Leurs histoires créent un portrait brutal de la ville, qui complète et contrecarre à la fois Dans ses mains, un autre documentaire sur le sort des femmes afghanes. Ce film sorti sur Netflix et produit par Hillary Clinton s’est organisé autour du témoignage de l’une des plus jeunes politiciennes du pays, Zarifa Ghafari, et a utilisé sa vie pour parler des dangers auxquels sont confrontées les femmes en Afghanistan au cours de l’année qui a précédé le retrait américain. Mais alors que Dans ses mains a façonné un récit de type thriller qui a inévitablement positionné Ghafari comme un sauveur, Pain et roses vise un registre plus honnête. Il raconte également ce qui est arrivé aux femmes qui n’avaient pas les moyens de s’enfuir et montre comment elles continuent à réclamer leur liberté.

Pain et roses est, naturellement, un documentaire plus diffus. Il y a un arc narratif lâche des femmes essayant de négocier leur participation au travail du mouvement au milieu des préoccupations de sécurité personnelle et d’obligations familiales. Mani, avec ses monteurs Hayedeh Safiyari et Marie Mavati, assemble les images fournies d’une manière qui donne le rythme du documentaire. Le projet va et vient, suivant des périodes de tension et de brutalité intenses avec des aperçus de parties plus banales de la vie. Nous voyons les forces talibanes gazer des manifestants pacifiques aux côtés de moments de tendresse, comme lorsque Zahra célèbre ses fiançailles et son mariage avec son mari.

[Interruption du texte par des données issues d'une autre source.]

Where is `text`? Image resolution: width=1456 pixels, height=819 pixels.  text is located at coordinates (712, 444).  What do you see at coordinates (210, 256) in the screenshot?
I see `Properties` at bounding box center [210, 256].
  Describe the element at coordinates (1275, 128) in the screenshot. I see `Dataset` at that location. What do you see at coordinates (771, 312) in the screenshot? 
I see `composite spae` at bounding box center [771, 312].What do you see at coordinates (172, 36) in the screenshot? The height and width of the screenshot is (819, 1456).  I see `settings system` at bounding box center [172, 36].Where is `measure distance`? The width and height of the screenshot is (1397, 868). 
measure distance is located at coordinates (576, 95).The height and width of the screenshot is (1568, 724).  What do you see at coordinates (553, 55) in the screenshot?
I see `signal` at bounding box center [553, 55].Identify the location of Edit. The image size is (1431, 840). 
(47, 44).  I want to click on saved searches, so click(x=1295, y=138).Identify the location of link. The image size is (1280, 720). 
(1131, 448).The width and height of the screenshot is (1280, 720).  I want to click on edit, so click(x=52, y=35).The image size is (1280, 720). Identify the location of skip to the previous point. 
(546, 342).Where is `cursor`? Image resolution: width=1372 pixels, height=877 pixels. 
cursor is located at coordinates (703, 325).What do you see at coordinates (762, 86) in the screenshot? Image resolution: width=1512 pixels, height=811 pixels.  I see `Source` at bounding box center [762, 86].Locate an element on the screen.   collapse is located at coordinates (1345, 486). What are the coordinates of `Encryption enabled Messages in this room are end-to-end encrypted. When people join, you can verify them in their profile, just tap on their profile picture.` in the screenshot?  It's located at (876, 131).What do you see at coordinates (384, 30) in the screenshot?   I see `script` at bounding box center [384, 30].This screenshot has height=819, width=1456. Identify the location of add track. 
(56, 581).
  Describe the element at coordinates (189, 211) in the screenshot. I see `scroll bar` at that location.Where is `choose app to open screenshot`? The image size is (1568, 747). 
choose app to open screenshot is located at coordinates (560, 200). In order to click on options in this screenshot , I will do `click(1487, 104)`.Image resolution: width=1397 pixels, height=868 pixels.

Il y a aussi un sens de la communauté que ces femmes ont formée : des vidéos de militantes se rassemblant au bureau de Zahra pour un dîner et une conversation montrent à quel point il est essentiel de se soutenir mutuellement pour endurer le moment. Lors de ces réunions, les femmes discutent de leurs rêves d’écraser les talibans, de prendre le pouvoir, d’écrire leur propre histoire et de montrer au monde la résilience des femmes afghanes.

« J’aimerais que ce moment soit un mauvais rêve », dit un petit enfant à un moment du film. Elle n’est même pas une adolescente et elle est déjà consciente des systèmes qui conspirent contre sa survie. Sans éducation, sans possibilités de travail ou même sans liberté de quitter leur foyer, les femmes afghanes se voient refuser la promesse d’un avenir. L’importance d’un documentaire comme Pain et roses devient évident lors de ces moments avec de jeunes femmes afghanes. Le projet de Mani n’est pas seulement un appel à l’attention du monde spectateur ; c’est aussi un modèle pour la prochaine génération afghane dans sa lutte pour l’autodétermination.